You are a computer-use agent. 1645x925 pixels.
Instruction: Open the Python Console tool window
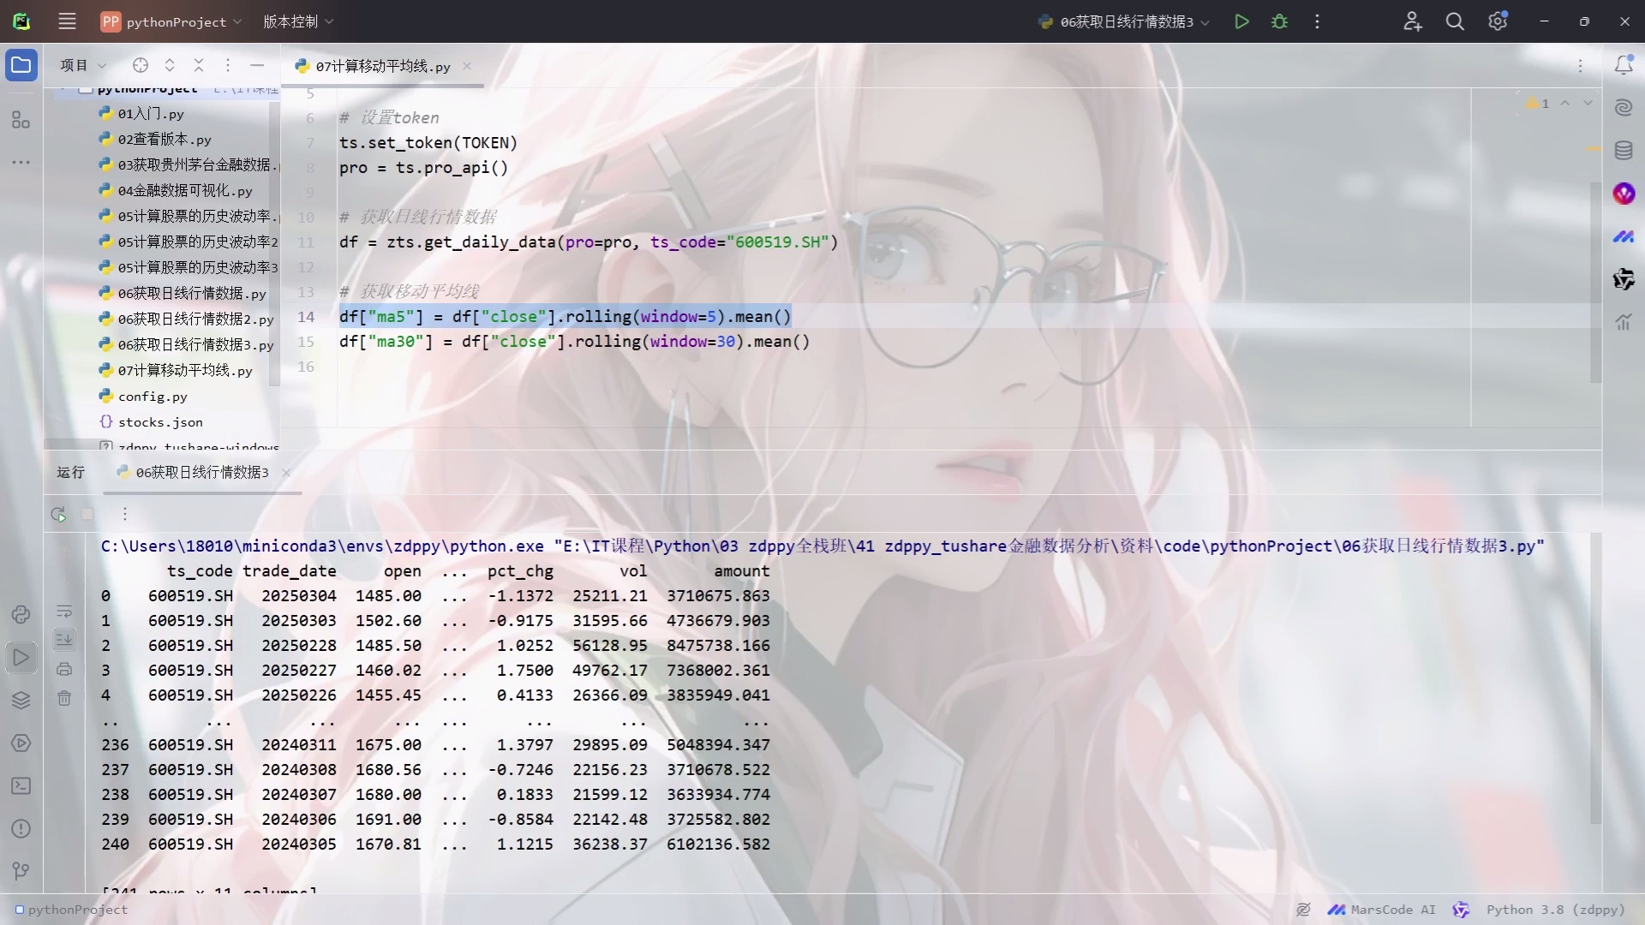[x=21, y=614]
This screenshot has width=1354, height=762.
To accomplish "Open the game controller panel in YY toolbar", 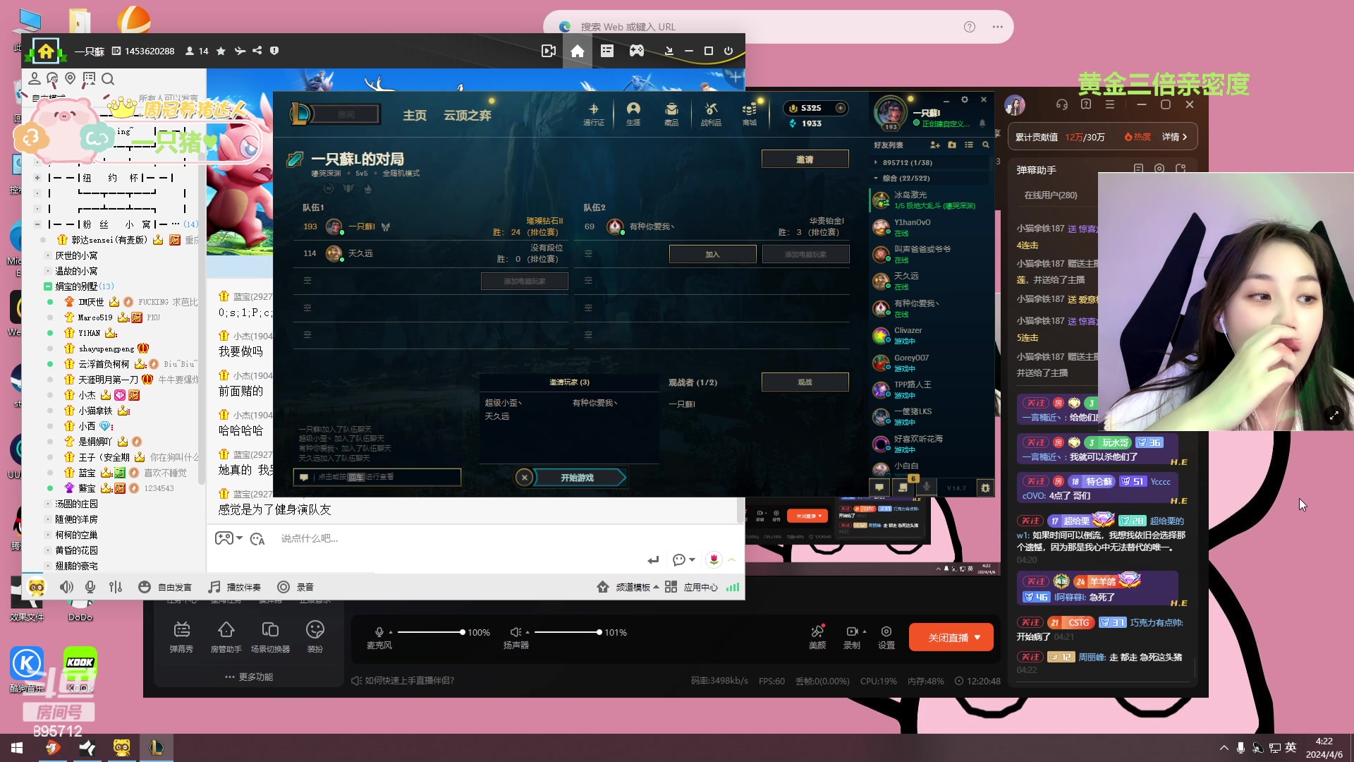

★ ★ ★ ★ ★ ★ ★

**WHAT TO PRODUCE:**
Exclude the pictures and write out exactly the lines from the one holding "This screenshot has width=1354, height=762." through the end of the entries, inclusive, and only those.

**THE COMPLETED TASK:**
This screenshot has width=1354, height=762.
To accomplish "Open the game controller panel in YY toolbar", 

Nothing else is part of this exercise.